Uma rave para Jesus
Agradável surpresa esse novo filme de Gabriel Mascaro, diretor também do já "clássico" Boi Neon (2015). Bem superior, aliás, em termos de roteiro, ao seu tão incensado longa anterior.
Divino Amor retrata basicamente uma espécie de comunidade ou seita religiosa atípica - muito claramente inspirada nas seitas evangélicas neo-pentecostais - embora fictícia, é preciso lembrar. Não fosse pelo fato de eu ter a oportunidade de acompanhar a coletiva de imprensa realizada logo após a sessão de pré-lançamento do filme em São Paulo, seria levado a crer que o diretor/corroteirista estava satirizando justamente essa nova vertente das seitas evangélicas, visto que o filme nos apresenta a protagonista vivida por Dira Paes (Amarelo Manga, 2002) em situações como uma espécie de "rave para Jesus" e também no inegavelmente hilário "Drive Thru da fé", durante a cena em que a personagem entra com seu carro num pequeno compartimento - assim como se fosse pedir um lanche -, mas na verdade o faz pra conversar com um pastor, sem nem mesmo ter que sair do carro.

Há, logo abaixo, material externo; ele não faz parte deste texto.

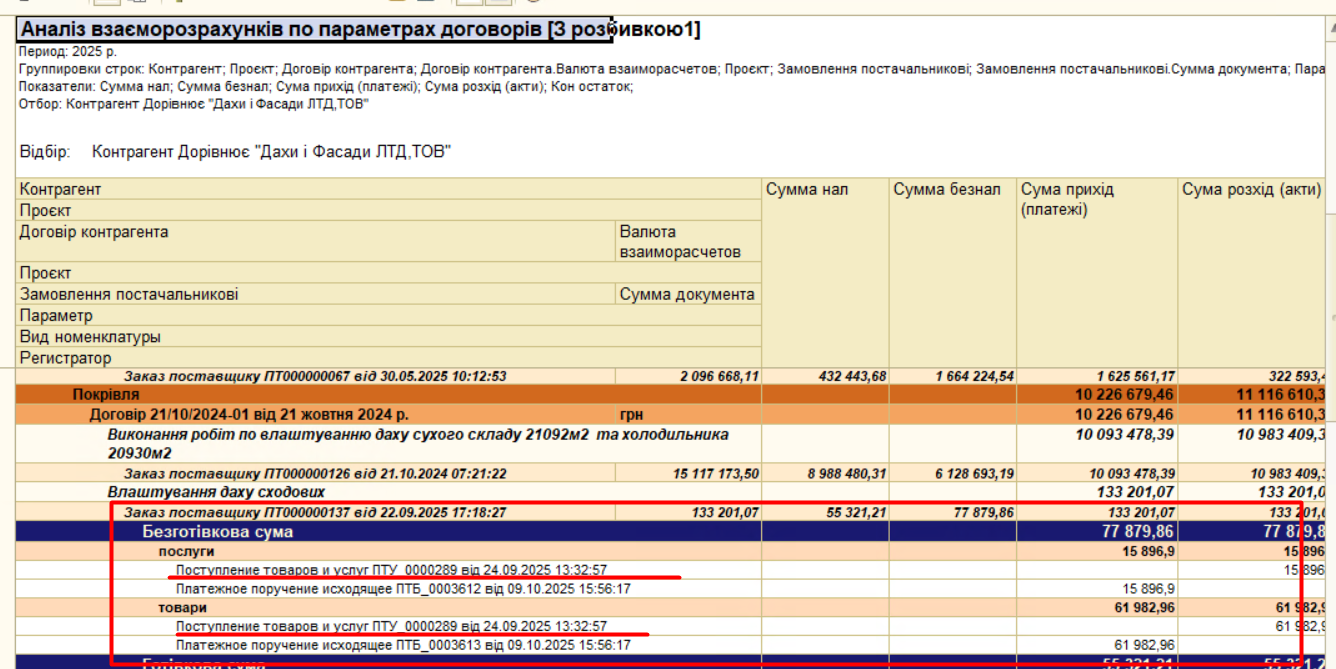Click the 'Валюта взаиморасчетов' header cell

tap(680, 242)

Porém, durante a coletiva, Mascaro tratou de logo refutar tal hipótese minha, afirmando que "jamais houve a intenção de satirizar ou mesmo criticar os evangélicos em 'Divino Amor', pois a intenção do filme era apenas a de retratar de forma quase documental a forma como se apresentam e como se organizam as novas seitas ou comunidades evangélicas no Brasil contemporâneo".
Do ponto de vista técnico, Divino Amor é relativamente ousado em termos narrativos, pois sua trama nem sempre se desenvolve de forma 100% linear. Além disso, o trabalho de direção de arte é modesto, mas muito competente, construindo uma estética até mesmo um tanto futurista no que se refere ao universo da seita que dá nome ao filme, caracterizado por cores fortes e sempre permeado por uma luz neon que, aliás, parece já ter virado a marca registrada do diretor.
É também inegável o caráter claramente materialista dos frequentadores da referida seita, pois, tomando como base o casal de protagonistas vividos por Dira e Júlio Machado (Joaquim, 2017), se vê a importância que bens de consumo - desde um carro até uma inusitada "máquina de luz fertilizante" - têm no dia a dia deles.
Portanto, no fim das contas, não sei até que ponto o argumento de Mascaro no sentido de "não estar satirizando os evangélicos" me convenceu. De qualquer modo, o que realmente importa em Divino Amor é a forma inteligente e ousada (há detalhes que não posso citar pra não estragar a surpresa) com que seu roteiro é conduzido.
Ponto pra Mascaro que dessa vez - ao contrário do que ocorre em Boi Neon - cumpre aquilo que promete, não se resumindo apenas a um experimento estético.